Korrigiert

5. November 2015

Rotgrün korrigiert in Niedersachsen ein weiteres ideologisches Projekt der schwarz-gelben Vorgängerregierun. Die hatte 2004 die Landeszentrale für politische Bildung unter Führung des niedersächsischen Ministerpräsidenten Christian Wulff zum 31. Dezember 2004 aufgelöst. Dies NLPBführte zu erheblichen Protesten, unter anderem auch durch diese Erklärung der Bundeszentrale für politische Bildung. Die Abschaffung der Landeszentrale für politische Bildung wurde seither in Niedersachsen immer wieder beklagt; immerhin ist Niedersachsen das einzige Bundeland ohne eine derartige Einrichtung. Angesichts des aufkeimendem Extremismus auch wegen des Flüchtlingszuzugs gibt es jetzt den im rotgrünen Koalitionsvertrag versprochenen Neustart der Zentrale.

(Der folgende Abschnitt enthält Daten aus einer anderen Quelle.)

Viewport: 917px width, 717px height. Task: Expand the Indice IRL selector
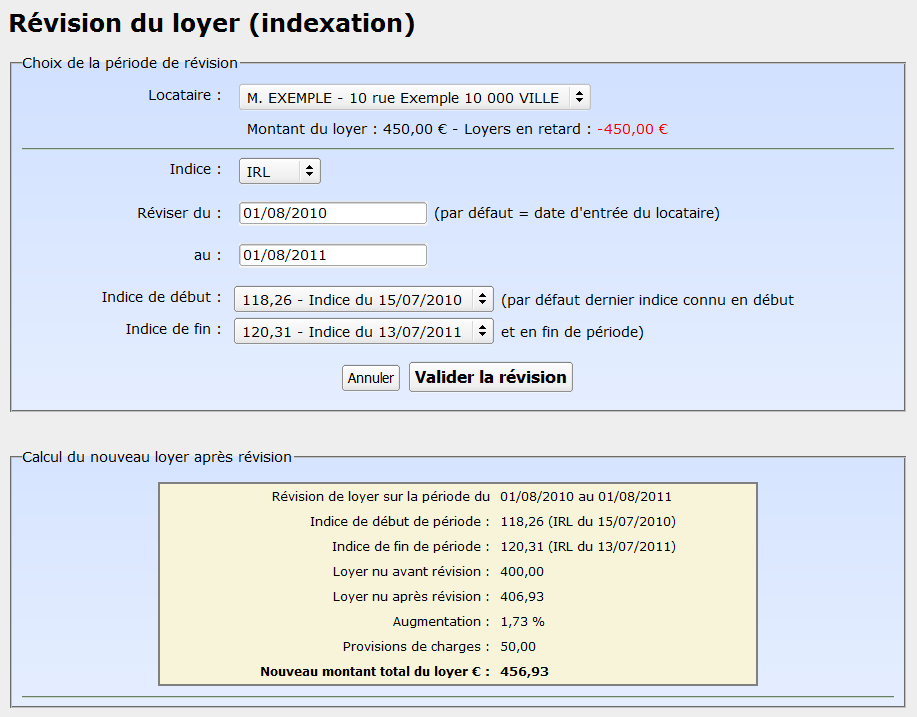coord(279,172)
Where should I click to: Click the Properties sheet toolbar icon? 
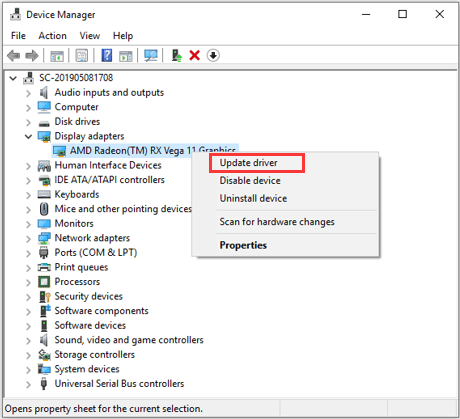click(82, 55)
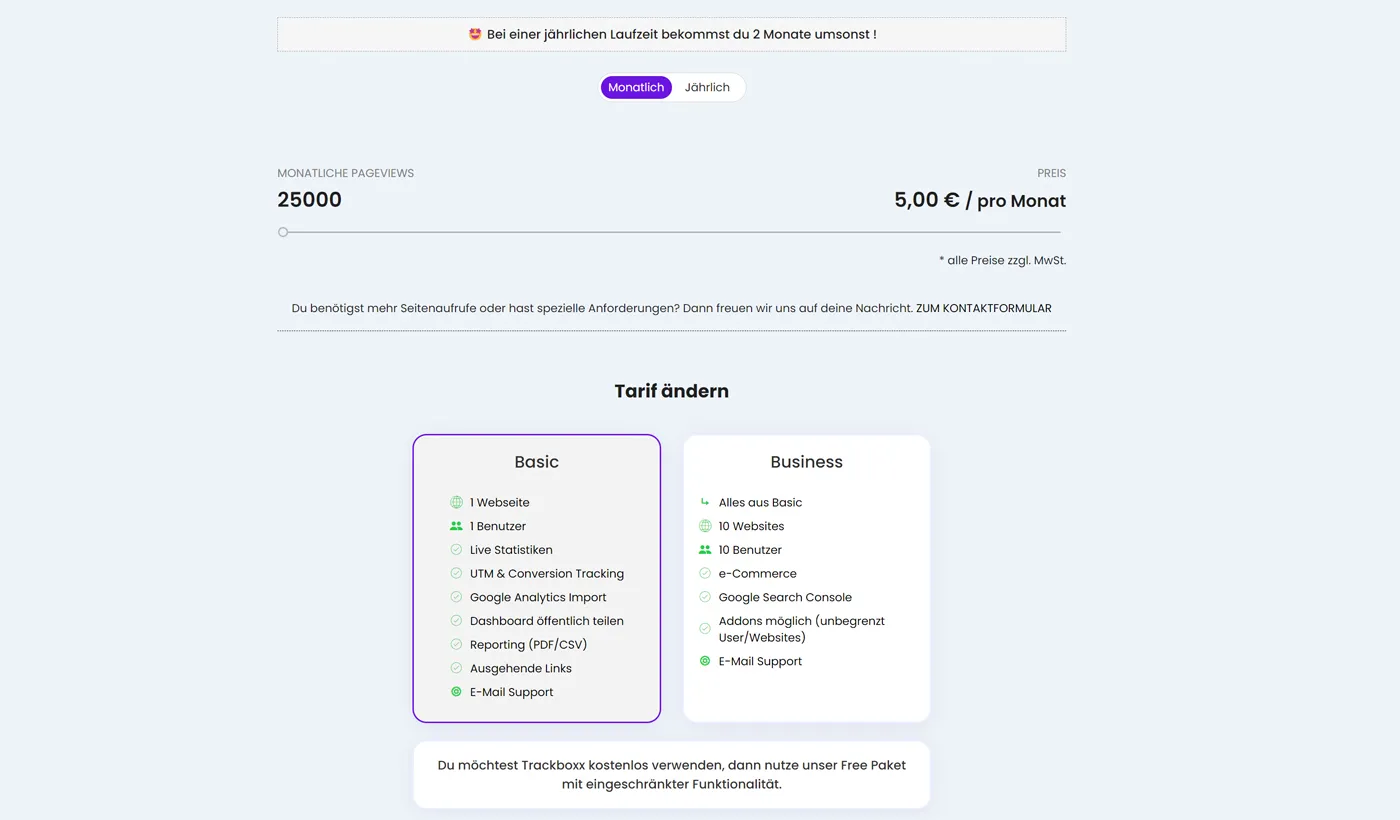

Heute kam aus Hannover dazu diese Pressemitteilung:

„Die rot-grüne Regierungskoalition will im Jahr 2016 eine neue Landeszentrale für politische Bildung in Niedersachsen errichten: „Niedersachsen hat seit der Zerschlagung 2004 durch CDU/FDP keine eigene Landeszentrale für politische Bildung. Das wollen und müssen wir mit Blick auf die gesellschaftlichen Herausforderungen ändern“, erklären die Fraktionsvorsitzenden Anja Piel (Bündnis 90/Die Grünen) und Johanne Modder (SPD). „Wir wollen Menschen für unsere Demokratie begeistern“, betonen die Politikerinnen.

„Wir wollen eine moderne Landeszentrale, die den gegenwärtigen Herausforderungen und Bedarfen gerecht wird. Politische Bildung zu vermitteln, muss im Zeitalter der neuen Medien und der schnellen Entwicklungen neuen Voraussetzungen genügen“, betonen Piel und Modder. Ziel soll es sein, über die Entwicklung von spannenden Formaten und guten Ideen in den verschiedenen Regionen Niedersachsens Strukturen und Angebote wieder zu stärken und aufzubauen. Die neue Landeszentrale soll beim Ministerium für Wissenschaft und Kultur angesiedelt werden.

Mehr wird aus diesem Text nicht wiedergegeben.